• [DATA]
=======

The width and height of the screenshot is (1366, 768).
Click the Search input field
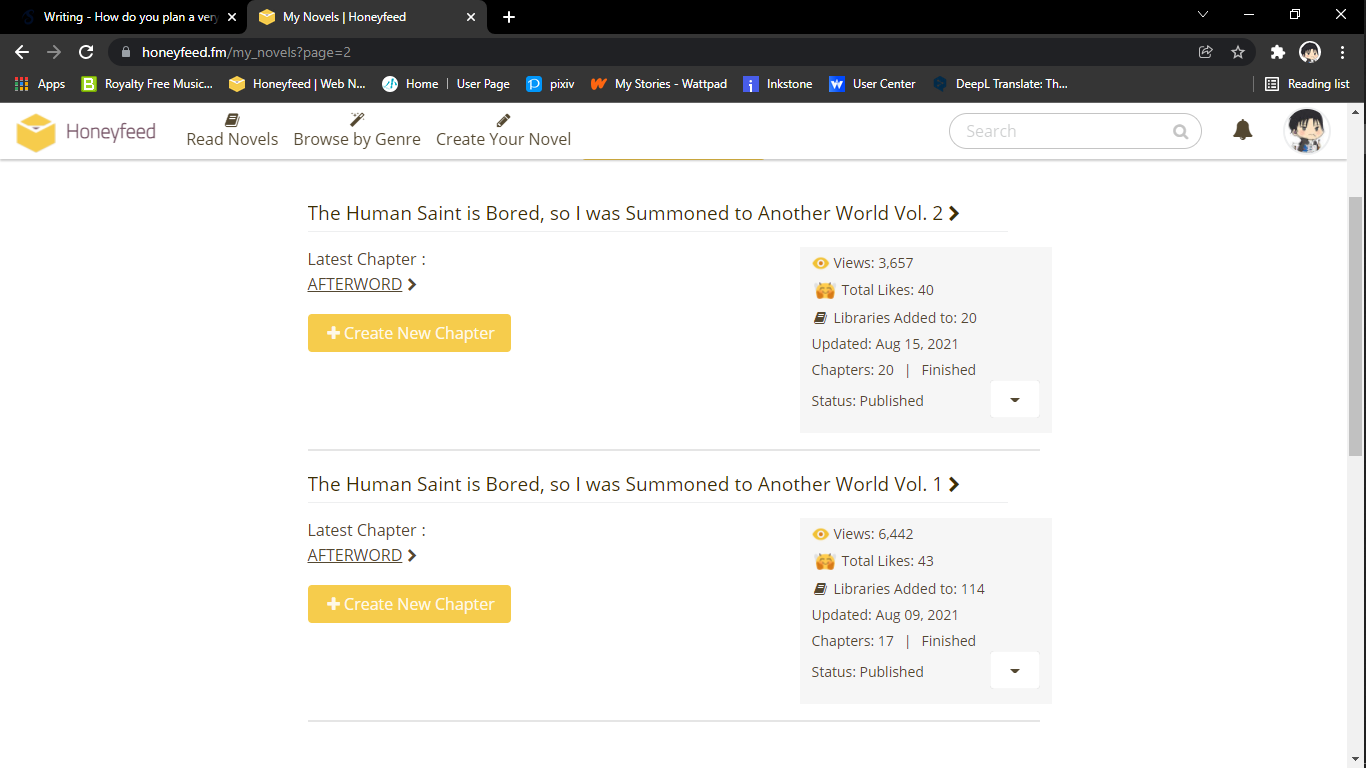pos(1060,131)
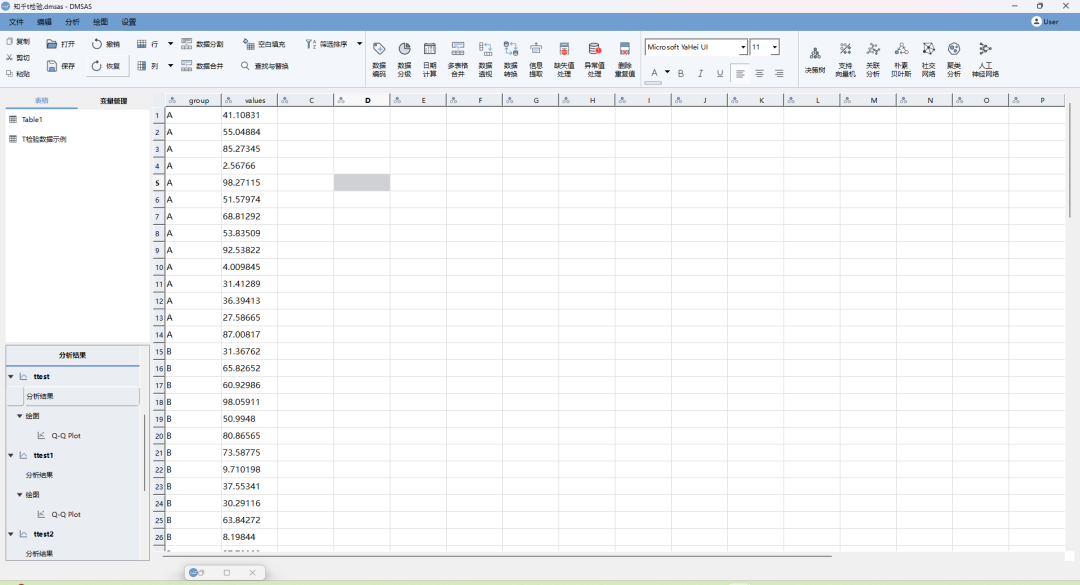Click the 支持向量机 SVM icon

[845, 59]
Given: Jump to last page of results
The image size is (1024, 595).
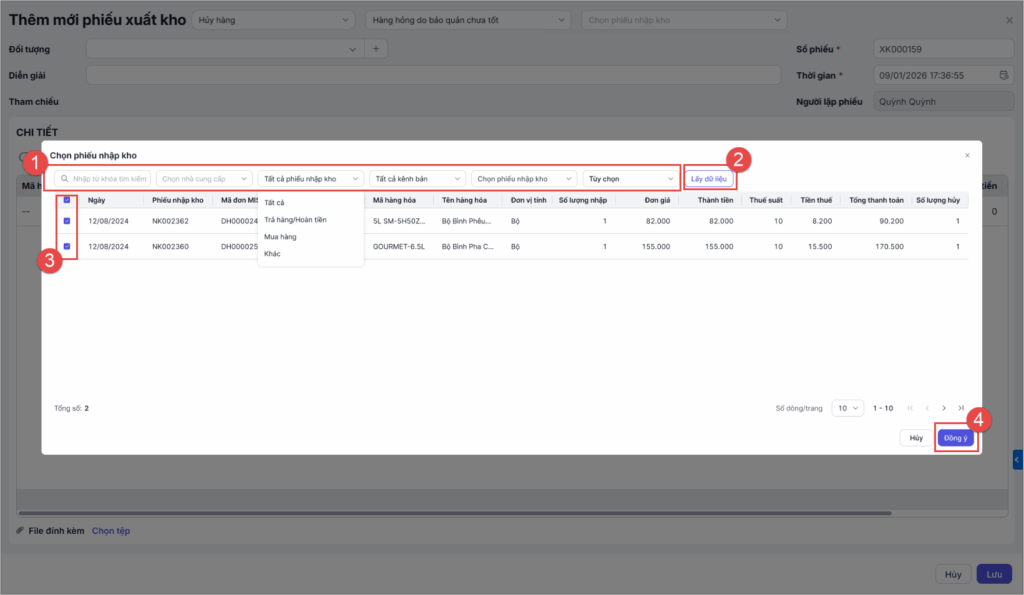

=======

Rewrite all of the material above with every "results" replaced by "entries", leaving everything else unchanged. Omit the pictures from your answer.

The width and height of the screenshot is (1366, 768).
Click the Search input field
pos(1060,131)
Click the 支持向量机 SVM icon

[845, 59]
Given: Jump to last page of entries
The image size is (1024, 595).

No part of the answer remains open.